Please keep the pictures out and write out exactly the lines from the first in the data below through the one containing "You are a GUI", both included.

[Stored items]
:::::
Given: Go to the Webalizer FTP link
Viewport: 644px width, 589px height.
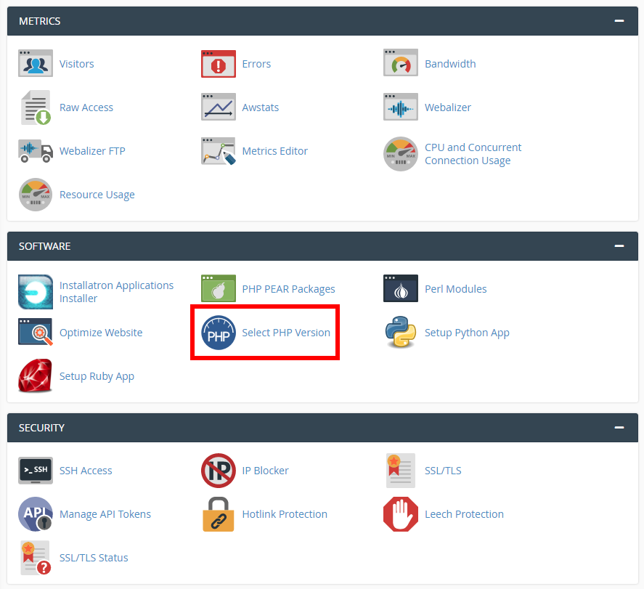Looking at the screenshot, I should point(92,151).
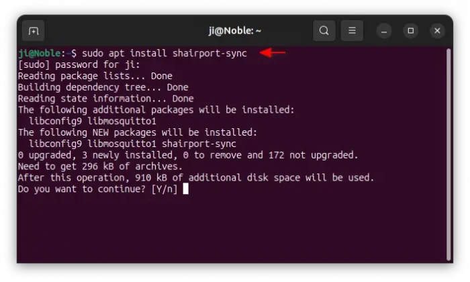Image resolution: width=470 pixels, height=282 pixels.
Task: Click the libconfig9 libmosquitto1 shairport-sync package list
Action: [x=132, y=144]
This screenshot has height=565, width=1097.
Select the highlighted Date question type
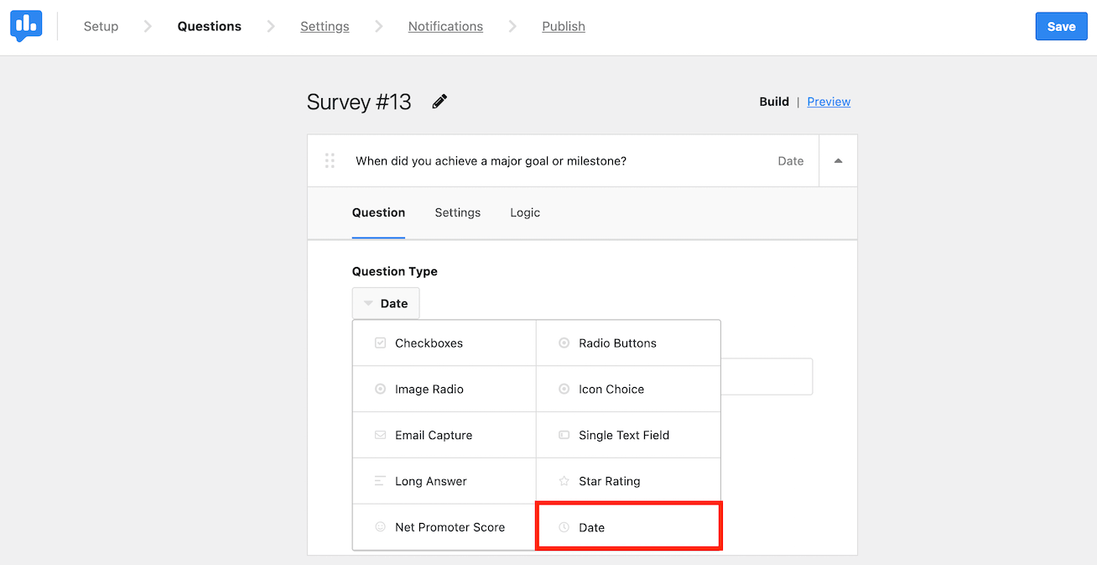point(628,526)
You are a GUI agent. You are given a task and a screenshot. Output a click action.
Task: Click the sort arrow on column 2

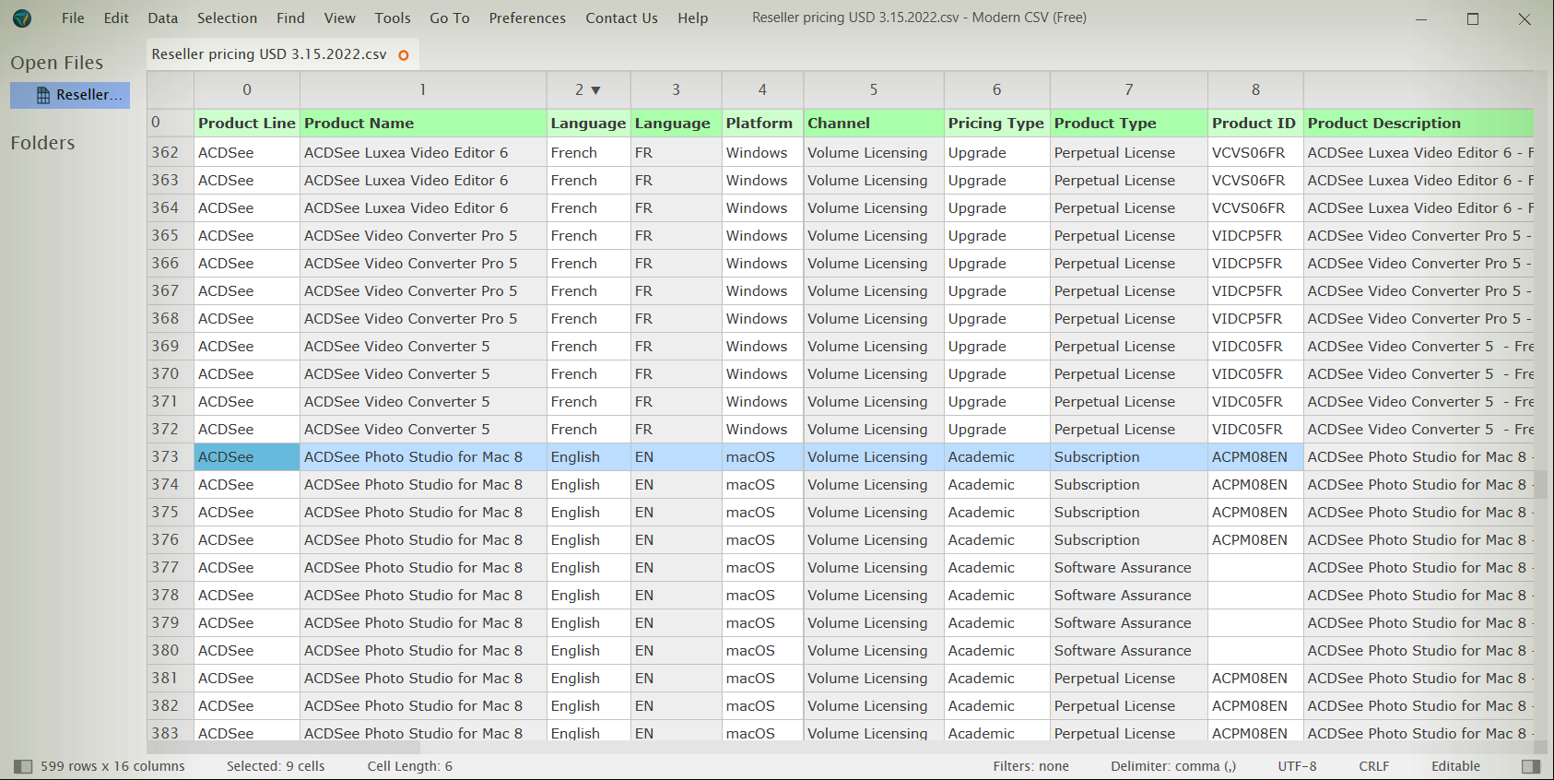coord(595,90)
:::::
* **FINISHED TASK**
Given: Go to the Webalizer FTP link
Viewport: 644px width, 589px height.
Looking at the screenshot, I should point(92,151).
Image resolution: width=470 pixels, height=282 pixels.
Task: Click the libconfig9 libmosquitto1 shairport-sync package list
Action: [x=132, y=144]
This screenshot has height=565, width=1097.
Select the highlighted Date question type
point(628,526)
You are a GUI agent. You are given a task and a screenshot. Output a click action.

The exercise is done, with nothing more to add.